Some sites may also offer payments in cryptocurrency, which is even less controllable than aforementioned payment methods. While crypto transactions expand their presence slowly, they still remain a beloved bay for different scammers.
5. Items’ images are sourced from another page
As fraudsters are unlikely to have any goods, they are not able to shoot unique pictures. Thus their option is to steal these images elsewhere. When crooks market identical items on different sites, you can find same images on similarly-designed scam pages. By reverse image searching on Google, you can prove the uniqueness of an image.

Image duplicates on another scam site, as well as on Amazon and Walmart sites
6. Design repeats the one of a different page
This is the continuation of the stolen images I’ve just described. As rascals may use the same topic repeatedly, they put the same site design under the new web-address, and voila – a new scam site is ready to rock-n-roll! In some cases, image search advice I’ve mentioned above may lead you to the copy of the page you’ve started on. It makes uncovering such frauds particularly easy, but criminals who create them never aim at cautious users.

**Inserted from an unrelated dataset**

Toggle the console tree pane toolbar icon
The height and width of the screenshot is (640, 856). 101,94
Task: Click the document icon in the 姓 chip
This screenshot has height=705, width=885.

Example of scam sites that duplicate each others’ design
Frequently Asked Questions about the Treesgardening.com Scam
- Contact your bank or card provider and ask about chargeback options.
- Save screenshots, receipts, tracking numbers, and emails as evidence.
- Change reused passwords and enable two-factor authentication on important accounts.
- Watch for follow-up phishing emails pretending to offer refunds or delivery updates.